Exercise details:
Tally the lines in the material below that contain the word "will", with case counting, and give only the number.

Material shown:
•••
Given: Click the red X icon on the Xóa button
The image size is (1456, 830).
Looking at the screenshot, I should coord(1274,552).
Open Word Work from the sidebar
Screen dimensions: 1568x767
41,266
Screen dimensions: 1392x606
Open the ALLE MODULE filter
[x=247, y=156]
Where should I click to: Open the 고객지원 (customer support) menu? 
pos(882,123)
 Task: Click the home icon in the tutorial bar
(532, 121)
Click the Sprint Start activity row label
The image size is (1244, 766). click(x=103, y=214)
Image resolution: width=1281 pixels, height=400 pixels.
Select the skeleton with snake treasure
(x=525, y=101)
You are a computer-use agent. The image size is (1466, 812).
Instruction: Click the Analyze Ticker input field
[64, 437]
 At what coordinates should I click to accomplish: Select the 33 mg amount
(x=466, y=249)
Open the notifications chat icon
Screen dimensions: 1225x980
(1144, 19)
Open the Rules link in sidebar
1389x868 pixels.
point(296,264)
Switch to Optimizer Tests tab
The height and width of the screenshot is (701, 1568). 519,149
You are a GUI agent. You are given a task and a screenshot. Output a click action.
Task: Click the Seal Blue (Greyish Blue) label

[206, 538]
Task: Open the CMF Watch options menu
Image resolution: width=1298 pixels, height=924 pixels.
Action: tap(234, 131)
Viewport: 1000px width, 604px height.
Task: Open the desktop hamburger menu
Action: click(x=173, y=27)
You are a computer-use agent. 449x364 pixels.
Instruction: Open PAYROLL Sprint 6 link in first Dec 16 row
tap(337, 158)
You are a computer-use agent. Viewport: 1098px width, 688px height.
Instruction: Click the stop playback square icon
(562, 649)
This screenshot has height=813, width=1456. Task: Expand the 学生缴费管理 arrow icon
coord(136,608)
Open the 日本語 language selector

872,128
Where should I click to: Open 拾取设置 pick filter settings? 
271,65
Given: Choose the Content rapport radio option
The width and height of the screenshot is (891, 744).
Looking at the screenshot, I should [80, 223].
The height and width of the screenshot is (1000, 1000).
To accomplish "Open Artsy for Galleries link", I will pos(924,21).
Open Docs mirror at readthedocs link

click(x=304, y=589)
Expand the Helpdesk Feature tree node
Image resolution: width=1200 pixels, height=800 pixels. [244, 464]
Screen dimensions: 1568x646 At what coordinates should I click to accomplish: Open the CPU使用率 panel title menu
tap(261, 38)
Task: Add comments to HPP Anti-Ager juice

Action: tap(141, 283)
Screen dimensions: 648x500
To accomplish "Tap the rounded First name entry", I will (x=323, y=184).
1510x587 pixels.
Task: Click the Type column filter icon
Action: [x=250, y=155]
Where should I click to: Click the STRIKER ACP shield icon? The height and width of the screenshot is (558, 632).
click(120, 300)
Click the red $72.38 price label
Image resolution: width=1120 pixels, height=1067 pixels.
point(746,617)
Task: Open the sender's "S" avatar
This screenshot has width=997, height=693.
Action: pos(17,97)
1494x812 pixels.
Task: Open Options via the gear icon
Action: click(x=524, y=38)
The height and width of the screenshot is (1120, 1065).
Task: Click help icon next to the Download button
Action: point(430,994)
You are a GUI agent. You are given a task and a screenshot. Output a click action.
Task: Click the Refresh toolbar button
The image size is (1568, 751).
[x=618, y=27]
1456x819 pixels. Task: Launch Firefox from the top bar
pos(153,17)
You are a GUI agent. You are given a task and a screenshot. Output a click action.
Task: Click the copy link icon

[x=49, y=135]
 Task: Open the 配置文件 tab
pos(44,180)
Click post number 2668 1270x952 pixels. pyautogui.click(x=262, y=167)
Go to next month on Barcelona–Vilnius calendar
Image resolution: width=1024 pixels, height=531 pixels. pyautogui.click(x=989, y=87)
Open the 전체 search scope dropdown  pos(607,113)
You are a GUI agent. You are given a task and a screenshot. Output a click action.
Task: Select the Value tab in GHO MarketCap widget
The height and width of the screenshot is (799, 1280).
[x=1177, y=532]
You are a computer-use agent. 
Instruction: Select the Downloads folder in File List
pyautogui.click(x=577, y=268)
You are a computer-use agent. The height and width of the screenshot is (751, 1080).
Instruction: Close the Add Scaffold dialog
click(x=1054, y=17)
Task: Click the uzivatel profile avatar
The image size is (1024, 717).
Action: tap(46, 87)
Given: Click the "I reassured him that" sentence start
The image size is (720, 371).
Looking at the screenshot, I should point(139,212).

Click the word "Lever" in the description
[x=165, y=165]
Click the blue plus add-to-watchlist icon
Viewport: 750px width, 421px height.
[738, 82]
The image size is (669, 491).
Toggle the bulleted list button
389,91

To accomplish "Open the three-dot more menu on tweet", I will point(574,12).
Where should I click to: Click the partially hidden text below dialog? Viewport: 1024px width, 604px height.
•••
Response to the exercise:
3